Stored data
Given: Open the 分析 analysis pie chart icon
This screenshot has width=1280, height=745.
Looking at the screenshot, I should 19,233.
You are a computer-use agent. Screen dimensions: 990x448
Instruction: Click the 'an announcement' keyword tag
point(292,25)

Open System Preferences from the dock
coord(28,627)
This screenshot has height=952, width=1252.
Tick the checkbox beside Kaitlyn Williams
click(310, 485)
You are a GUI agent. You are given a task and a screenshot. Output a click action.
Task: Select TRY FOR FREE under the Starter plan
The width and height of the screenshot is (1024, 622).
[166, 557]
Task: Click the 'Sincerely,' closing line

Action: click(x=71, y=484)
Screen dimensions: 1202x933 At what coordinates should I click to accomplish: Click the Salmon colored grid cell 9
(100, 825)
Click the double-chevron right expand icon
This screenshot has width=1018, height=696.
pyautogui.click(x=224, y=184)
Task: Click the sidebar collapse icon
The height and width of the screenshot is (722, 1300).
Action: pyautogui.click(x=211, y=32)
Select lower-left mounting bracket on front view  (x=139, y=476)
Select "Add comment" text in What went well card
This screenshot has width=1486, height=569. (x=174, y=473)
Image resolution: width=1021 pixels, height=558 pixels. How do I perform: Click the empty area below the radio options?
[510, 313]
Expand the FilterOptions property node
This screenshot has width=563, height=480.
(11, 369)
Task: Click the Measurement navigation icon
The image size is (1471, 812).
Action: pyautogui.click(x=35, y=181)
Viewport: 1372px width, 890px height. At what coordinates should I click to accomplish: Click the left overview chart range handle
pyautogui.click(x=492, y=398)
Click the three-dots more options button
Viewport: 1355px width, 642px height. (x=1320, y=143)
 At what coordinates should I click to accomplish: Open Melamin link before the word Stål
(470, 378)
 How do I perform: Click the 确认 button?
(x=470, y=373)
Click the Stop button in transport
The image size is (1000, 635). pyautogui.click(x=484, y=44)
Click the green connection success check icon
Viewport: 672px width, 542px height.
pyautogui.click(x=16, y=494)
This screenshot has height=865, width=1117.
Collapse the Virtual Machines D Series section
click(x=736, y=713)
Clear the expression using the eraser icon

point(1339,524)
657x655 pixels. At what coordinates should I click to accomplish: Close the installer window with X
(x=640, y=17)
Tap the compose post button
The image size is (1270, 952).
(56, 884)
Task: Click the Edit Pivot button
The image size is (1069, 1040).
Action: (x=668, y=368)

• [GOAL OF THE EXERCISE]: Word for word, write out each of the records shown above.

• [WRITTEN ANSWER]:
Given: Open the 分析 analysis pie chart icon
This screenshot has width=1280, height=745.
Looking at the screenshot, I should 19,233.
You are a computer-use agent. Screen dimensions: 990x448
Instruction: Click the 'an announcement' keyword tag
point(292,25)

Open System Preferences from the dock
coord(28,627)
This screenshot has height=952, width=1252.
Tick the checkbox beside Kaitlyn Williams
click(310, 485)
You are a GUI agent. You are given a task and a screenshot. Output a click action.
Task: Select TRY FOR FREE under the Starter plan
The width and height of the screenshot is (1024, 622).
[166, 557]
Task: Click the 'Sincerely,' closing line

Action: click(x=71, y=484)
Screen dimensions: 1202x933 At what coordinates should I click to accomplish: Click the Salmon colored grid cell 9
(100, 825)
Click the double-chevron right expand icon
This screenshot has width=1018, height=696.
pyautogui.click(x=224, y=184)
Task: Click the sidebar collapse icon
The height and width of the screenshot is (722, 1300).
Action: pyautogui.click(x=211, y=32)
Select lower-left mounting bracket on front view  (x=139, y=476)
Select "Add comment" text in What went well card
This screenshot has width=1486, height=569. (x=174, y=473)
Image resolution: width=1021 pixels, height=558 pixels. How do I perform: Click the empty area below the radio options?
[510, 313]
Expand the FilterOptions property node
This screenshot has width=563, height=480.
(11, 369)
Task: Click the Measurement navigation icon
The image size is (1471, 812).
Action: pyautogui.click(x=35, y=181)
Viewport: 1372px width, 890px height. At what coordinates should I click to accomplish: Click the left overview chart range handle
pyautogui.click(x=492, y=398)
Click the three-dots more options button
Viewport: 1355px width, 642px height. (x=1320, y=143)
 At what coordinates should I click to accomplish: Open Melamin link before the word Stål
(470, 378)
 How do I perform: Click the 确认 button?
(x=470, y=373)
Click the Stop button in transport
The image size is (1000, 635). pyautogui.click(x=484, y=44)
Click the green connection success check icon
Viewport: 672px width, 542px height.
pyautogui.click(x=16, y=494)
This screenshot has height=865, width=1117.
Collapse the Virtual Machines D Series section
click(x=736, y=713)
Clear the expression using the eraser icon

point(1339,524)
657x655 pixels. At what coordinates should I click to accomplish: Close the installer window with X
(x=640, y=17)
Tap the compose post button
The image size is (1270, 952).
(56, 884)
Task: Click the Edit Pivot button
The image size is (1069, 1040).
Action: (x=668, y=368)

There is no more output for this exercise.